La politique, après l'épopée de Vertières et le paiement honteux d'une indemnité en or équivalente aujourd'hui à la somme de 21 milliards de dollars US, est devenue pendant la période nationale haitienne une lutte de performance pour affirmer des appétits mesquins et des avarices pharaoniens. L'enrichissement par le pouvoir politique est devenu une accoutumance qui a créé la pauvreté et l'exclusion de la majorité dans les sphères de la consommation des technologies et des conforts de la modernité. Car, la politique n'a jamais été pratiquée avec la vision et l'esprit de service communautaire qui auraient permis l'atteinte des buts suprêmes que les philosophes grecs ont défini pour signifier ce comportement consubstantielle à cette nature humaine que Aristote nomme "naturare homo politikon". Aussi, la société haïtienne a souvent présenté une écologie socioéconomique qui n'est pas caractérisé par le conformisme et le consumérisme du siècle de la modernité technicienne. Dans le 19ème siècle de Justin Lhérisson, le comportement de madame Boyotte peut s'expliquer par l'exclusion d'Haïti dans la révolution industrielle que connaissaient l'Angleterre, la Hollande, l'Allemagne, la France qui furent des anciennes métropoles esclavagistes, et les Etats-Unis en Amérique. Cependant, celui de l'aubergiste désobligeante de Sentaniz s'affiche illégitimement dans une moitié de 20ème siècle haïtien qui fut marqué par 19 ans d'occupation militaire imposée par une société américaine en pleine hégémonie industrielle et commerciale.

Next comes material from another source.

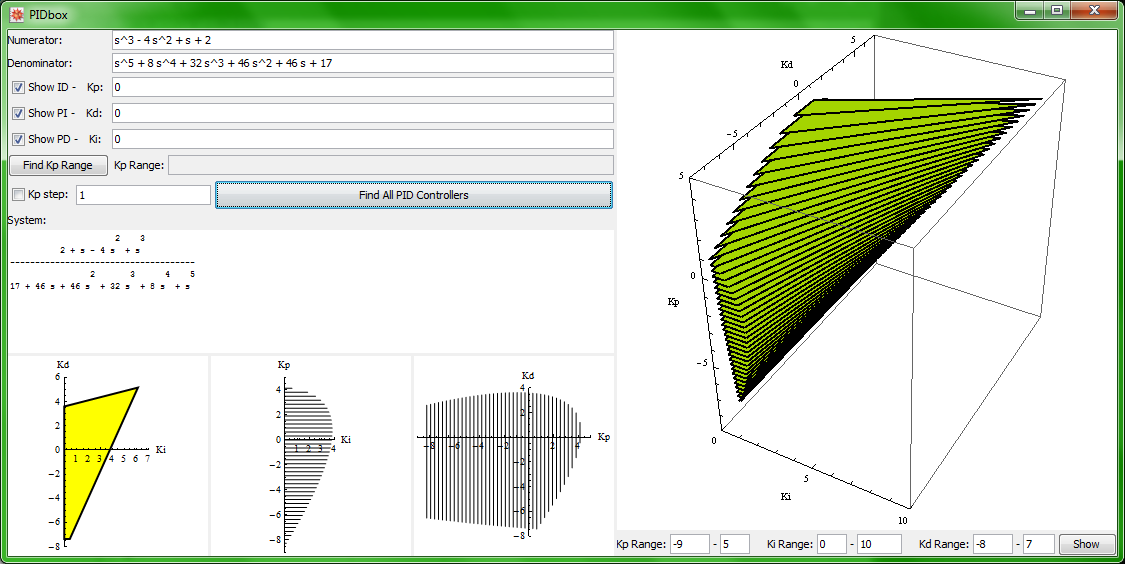The width and height of the screenshot is (1125, 564).
Task: Click the Show button for ranges
Action: pyautogui.click(x=1086, y=544)
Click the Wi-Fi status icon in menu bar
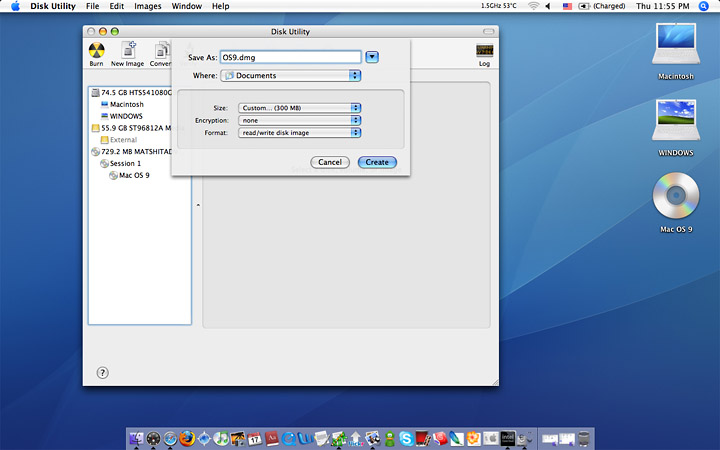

Tandis que Haïti exportait les matières premières pour la production textile des industries vestimentaires et les industries d'automobiles( pneumatique) des Etats-Unis, l'économie haïtienne n'a jamais développé ses industries dans ces domaines. Aussi, les vêtements et les voitures les plus commodes et accessibles aux simples citoyens américains demeurent encore au 21ème siècle des objets luxueux qui font naitre les aigreurs, les jalousies, et les convoitises dangereuses qui peuvent conduire parfois au vol à main armée et à des formes de filoutrie pittoyables chez une jeune en mal d'intégration à la modernité. Et pour comprendre l'expression de cette forme pathologique de la passion égalitaire, il ne faudrait pas se référer aux effets de l'industrie publicitaire dans les sociétés de production et de consommation, où les gens sont suggérés d'adopter des comportements qui ne garantissent pas uniquement la satisfaction des besoins utilitaires, et dans une logique d'entrainement qui visent aussi une ostentation justifiée par le niveau de productivité et la diversité des biens.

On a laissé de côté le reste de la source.